Records for the task below:

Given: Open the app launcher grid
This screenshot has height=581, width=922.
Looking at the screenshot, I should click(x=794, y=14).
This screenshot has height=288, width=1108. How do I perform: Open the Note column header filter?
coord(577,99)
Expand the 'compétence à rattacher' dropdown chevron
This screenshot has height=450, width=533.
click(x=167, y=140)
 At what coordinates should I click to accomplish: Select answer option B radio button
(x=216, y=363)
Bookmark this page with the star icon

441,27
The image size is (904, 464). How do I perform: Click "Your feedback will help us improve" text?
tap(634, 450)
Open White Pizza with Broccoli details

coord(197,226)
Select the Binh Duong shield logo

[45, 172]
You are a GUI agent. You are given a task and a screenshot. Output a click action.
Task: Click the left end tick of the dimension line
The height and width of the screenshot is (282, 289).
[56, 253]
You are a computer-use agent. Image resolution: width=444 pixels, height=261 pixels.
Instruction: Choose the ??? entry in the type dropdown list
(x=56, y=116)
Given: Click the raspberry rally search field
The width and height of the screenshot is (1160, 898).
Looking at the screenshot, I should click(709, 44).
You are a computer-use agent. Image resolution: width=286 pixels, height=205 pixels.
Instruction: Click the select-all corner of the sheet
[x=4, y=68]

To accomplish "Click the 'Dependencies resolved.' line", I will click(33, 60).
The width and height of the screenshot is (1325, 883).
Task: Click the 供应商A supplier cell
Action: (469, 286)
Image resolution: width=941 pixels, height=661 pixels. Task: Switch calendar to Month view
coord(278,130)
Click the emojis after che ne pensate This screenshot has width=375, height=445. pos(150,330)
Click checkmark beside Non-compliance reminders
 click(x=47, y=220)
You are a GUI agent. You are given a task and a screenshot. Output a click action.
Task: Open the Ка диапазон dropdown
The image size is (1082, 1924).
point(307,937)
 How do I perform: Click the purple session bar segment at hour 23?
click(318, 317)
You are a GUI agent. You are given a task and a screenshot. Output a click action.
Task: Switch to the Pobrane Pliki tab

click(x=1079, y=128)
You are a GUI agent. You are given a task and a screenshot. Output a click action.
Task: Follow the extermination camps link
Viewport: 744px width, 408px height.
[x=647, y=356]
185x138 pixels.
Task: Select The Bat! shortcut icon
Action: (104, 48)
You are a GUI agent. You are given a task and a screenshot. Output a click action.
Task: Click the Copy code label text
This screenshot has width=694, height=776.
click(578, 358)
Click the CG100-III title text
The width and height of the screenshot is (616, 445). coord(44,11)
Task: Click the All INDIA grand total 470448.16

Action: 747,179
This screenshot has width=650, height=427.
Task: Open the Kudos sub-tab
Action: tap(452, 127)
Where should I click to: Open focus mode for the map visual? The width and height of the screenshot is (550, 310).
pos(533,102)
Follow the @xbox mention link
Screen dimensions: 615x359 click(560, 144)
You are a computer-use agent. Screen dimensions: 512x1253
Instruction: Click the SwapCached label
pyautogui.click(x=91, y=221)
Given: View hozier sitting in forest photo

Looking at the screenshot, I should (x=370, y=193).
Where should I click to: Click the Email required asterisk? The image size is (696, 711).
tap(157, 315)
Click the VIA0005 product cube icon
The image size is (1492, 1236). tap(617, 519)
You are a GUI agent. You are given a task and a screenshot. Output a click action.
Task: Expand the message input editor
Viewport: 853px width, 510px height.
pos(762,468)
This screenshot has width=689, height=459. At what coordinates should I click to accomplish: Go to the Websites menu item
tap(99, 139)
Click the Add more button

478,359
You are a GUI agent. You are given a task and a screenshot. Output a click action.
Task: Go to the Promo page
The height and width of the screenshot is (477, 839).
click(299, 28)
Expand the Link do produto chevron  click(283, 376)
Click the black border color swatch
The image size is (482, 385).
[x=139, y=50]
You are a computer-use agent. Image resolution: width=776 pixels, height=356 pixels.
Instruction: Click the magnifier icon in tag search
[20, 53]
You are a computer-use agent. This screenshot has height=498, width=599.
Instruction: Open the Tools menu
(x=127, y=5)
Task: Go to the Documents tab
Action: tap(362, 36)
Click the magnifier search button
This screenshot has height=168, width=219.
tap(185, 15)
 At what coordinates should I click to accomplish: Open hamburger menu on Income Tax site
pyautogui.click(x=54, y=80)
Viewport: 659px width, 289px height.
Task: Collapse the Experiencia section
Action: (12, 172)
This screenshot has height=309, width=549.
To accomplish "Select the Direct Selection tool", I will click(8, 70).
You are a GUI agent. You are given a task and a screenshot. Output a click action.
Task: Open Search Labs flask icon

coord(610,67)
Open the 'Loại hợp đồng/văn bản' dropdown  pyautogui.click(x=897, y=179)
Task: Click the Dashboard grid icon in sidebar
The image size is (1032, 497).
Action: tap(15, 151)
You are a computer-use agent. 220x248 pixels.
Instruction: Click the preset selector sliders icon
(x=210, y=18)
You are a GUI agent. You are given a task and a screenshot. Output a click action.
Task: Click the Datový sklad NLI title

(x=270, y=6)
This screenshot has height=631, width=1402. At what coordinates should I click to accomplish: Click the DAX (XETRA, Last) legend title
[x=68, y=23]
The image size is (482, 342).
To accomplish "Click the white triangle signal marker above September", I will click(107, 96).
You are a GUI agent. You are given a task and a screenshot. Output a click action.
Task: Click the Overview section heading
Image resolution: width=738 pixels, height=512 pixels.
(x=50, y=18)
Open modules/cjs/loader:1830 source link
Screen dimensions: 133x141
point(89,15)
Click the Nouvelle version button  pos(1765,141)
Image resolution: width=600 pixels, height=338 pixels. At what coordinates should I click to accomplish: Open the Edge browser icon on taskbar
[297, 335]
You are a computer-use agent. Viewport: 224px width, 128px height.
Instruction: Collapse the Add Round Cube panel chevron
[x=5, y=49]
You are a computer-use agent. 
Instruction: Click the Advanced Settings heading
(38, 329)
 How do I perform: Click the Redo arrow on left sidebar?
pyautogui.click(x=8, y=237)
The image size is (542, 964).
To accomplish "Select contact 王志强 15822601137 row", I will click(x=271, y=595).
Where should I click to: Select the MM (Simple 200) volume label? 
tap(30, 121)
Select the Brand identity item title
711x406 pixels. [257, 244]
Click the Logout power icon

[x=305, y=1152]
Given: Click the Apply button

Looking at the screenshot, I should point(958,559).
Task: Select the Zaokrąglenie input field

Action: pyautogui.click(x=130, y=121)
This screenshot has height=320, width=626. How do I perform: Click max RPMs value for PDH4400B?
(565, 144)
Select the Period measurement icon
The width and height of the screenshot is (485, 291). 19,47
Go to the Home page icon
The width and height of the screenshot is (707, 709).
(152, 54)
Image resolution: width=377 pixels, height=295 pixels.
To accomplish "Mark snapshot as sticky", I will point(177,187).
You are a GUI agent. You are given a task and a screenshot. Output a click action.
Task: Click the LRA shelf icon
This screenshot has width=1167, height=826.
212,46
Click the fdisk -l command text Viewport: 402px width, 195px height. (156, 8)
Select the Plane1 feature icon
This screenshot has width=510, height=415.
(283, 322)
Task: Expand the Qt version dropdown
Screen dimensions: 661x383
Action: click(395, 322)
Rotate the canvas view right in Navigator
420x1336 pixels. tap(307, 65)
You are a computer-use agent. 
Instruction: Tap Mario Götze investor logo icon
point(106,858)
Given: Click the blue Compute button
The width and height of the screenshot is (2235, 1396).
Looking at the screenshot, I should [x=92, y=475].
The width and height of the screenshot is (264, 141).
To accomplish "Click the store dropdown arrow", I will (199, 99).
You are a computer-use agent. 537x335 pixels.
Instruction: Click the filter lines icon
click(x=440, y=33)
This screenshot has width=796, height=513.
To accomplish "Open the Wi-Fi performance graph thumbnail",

End of Records for the task.

■ Work order ■
Scan the data for lines containing "version" and copy all of them.

■ Problem solution ■
Click the Nouvelle version button  pos(1765,141)
Task: Expand the Qt version dropdown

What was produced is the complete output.